On Fri, 16 Dec 2022 at 11:43, Harald Arnesen <skogtun(a)gmail.com> wrote:
Thanks! Very interesting, I didn't know much of this.
My pleasure.
I am a daily Unix user but my main interests tend to lie elsewhere.
I don't have any citations for this, but it looked to me, watching in
the magazines at the time, that _before_ the Amiga deal, QNX did run
on PCs for testing purposes, but I am not totally sure if it had a GUI
at all, and little to no multimedia support.

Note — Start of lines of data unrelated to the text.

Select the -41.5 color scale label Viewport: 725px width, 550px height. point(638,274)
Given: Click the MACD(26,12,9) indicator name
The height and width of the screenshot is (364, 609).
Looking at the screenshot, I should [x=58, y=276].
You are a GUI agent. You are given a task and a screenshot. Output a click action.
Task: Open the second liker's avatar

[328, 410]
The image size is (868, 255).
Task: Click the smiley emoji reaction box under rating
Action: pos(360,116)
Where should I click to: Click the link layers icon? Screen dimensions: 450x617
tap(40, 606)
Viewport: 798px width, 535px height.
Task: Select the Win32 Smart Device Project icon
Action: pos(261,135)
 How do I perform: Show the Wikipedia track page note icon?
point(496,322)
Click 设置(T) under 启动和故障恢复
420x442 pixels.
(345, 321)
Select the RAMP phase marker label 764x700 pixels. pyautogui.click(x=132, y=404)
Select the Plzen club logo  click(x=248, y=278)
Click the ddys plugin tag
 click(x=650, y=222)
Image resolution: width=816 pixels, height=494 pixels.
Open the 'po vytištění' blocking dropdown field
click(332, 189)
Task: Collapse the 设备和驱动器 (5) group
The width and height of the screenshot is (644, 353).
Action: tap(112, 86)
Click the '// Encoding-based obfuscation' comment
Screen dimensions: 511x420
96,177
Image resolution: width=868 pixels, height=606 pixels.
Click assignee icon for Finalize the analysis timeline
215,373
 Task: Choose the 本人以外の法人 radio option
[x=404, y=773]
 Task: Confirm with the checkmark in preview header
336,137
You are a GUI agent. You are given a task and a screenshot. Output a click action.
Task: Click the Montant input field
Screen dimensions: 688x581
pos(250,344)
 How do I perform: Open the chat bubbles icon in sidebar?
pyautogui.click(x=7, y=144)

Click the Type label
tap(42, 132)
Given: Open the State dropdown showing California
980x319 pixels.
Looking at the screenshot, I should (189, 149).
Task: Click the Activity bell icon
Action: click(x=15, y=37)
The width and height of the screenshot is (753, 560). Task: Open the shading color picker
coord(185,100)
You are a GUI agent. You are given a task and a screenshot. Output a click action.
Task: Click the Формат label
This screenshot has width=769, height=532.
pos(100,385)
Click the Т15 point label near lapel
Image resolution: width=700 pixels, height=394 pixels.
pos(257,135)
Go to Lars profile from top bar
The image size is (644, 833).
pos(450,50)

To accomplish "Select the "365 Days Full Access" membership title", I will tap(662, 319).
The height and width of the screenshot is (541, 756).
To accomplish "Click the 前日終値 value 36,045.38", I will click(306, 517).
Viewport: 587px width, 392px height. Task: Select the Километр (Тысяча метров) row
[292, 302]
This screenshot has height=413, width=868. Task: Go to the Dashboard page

My impression is that QNX implemented that for Amiga Inc and then were
left with it when Amiga turned its gaze on Tao and Elate.
(Some of the best remaining info about Intent and Elate is in HN comments, e.g.
https://news.ycombinator.com/item?id=16053726
https://news.ycombinator.com/item?id=9807269
Which leads to:
http://www.uruk.org/emu/Taos.html )
I am curious to know if the TAOS virtual-processor,
all-binaries-are-CPU-independent, model influenced or inspired
Inferno. I think that Inferno postdates TAOS.
But returning to QNX: my impression is, they implemented a GUI and
multimedia frameworks for Amiga, Amiga changed its mind, and QNX
offered it as a PC dev kit for a while.
E.g.
https://archive.org/details/qnx-neutrino-rtos-x86-runtime-kit-6.3.0-sp3
But the only mass-market end-user-facing graphical multimedia-capable
QNX devices I know of were the Blackberry X smartphones. (And
cancelled tablet and netbook.)
I owned a Blackberry Passport. A lovely device with a lovely OS... but
too late and it flopped.
So, oddly, and accidentally and unintentionally, Amiga Inc was
directly responsible for the Blackberry smartphone OS.